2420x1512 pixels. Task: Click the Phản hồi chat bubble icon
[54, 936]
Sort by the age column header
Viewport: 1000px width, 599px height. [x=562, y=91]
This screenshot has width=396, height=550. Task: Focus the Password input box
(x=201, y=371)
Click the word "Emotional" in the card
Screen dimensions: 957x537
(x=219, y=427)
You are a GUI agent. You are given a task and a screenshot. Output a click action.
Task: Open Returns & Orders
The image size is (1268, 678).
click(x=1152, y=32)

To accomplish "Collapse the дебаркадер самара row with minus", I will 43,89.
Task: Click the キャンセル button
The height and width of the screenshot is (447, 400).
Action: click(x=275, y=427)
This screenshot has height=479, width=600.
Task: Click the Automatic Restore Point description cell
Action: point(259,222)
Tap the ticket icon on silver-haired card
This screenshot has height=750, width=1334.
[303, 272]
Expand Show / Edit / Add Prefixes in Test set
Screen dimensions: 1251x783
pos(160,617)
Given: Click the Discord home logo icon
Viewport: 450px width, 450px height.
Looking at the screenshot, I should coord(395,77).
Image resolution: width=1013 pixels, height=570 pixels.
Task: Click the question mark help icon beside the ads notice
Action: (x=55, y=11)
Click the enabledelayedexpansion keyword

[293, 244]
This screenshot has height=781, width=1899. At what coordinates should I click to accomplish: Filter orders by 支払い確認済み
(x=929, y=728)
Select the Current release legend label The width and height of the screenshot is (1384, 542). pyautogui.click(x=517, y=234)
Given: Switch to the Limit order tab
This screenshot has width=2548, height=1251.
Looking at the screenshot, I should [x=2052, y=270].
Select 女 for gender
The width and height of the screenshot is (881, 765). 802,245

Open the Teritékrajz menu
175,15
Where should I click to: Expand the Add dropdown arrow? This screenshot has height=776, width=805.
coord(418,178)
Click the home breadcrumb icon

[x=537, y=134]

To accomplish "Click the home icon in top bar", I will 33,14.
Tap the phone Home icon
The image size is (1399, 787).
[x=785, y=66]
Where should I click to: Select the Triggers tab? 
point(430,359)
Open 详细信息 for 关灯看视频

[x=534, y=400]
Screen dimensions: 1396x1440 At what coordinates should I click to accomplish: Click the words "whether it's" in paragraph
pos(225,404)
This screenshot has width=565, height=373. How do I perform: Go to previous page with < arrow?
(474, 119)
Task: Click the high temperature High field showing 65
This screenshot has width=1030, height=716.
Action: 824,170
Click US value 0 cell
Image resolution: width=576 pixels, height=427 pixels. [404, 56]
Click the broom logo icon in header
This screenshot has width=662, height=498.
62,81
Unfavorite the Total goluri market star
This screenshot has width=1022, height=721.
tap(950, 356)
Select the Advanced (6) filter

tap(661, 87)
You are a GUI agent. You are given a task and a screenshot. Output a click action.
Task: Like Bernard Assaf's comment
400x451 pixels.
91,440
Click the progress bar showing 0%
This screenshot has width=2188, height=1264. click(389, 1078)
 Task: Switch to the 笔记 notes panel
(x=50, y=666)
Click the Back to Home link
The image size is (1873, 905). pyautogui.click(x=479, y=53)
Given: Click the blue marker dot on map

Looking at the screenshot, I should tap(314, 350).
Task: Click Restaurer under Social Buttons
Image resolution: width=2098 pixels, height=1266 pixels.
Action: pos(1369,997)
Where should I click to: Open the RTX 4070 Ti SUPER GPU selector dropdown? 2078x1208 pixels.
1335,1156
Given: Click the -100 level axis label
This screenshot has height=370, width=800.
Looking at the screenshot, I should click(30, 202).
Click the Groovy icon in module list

▶ _Written task_: Turn the records, from the line containing "This screenshot has height=781, width=1899." through the line containing "[x=785, y=66]", into a Markdown table with the columns No. and Text. Put a row number under No. and each line under Text, and leave out blank lines.

▶ _Solution_:
| No. | Text |
|---|---|
| 1 | This screenshot has height=781, width=1899. At what coordinates should I click to accomplish: Filter orders by 支払い確認済み |
| 2 | (x=929, y=728) |
| 3 | Select the Current release legend label The width and height of the screenshot is (1384, 542). pyautogui.click(x=517, y=234) |
| 4 | Given: Switch to the Limit order tab |
| 5 | This screenshot has width=2548, height=1251. |
| 6 | Looking at the screenshot, I should [x=2052, y=270]. |
| 7 | Select 女 for gender |
| 8 | The width and height of the screenshot is (881, 765). 802,245 |
| 9 | Open the Teritékrajz menu |
| 10 | 175,15 |
| 11 | Where should I click to: Expand the Add dropdown arrow? This screenshot has height=776, width=805. |
| 12 | coord(418,178) |
| 13 | Click the home breadcrumb icon |
| 14 | [x=537, y=134] |
| 15 | To accomplish "Click the home icon in top bar", I will 33,14. |
| 16 | Tap the phone Home icon |
| 17 | The image size is (1399, 787). |
| 18 | [x=785, y=66] |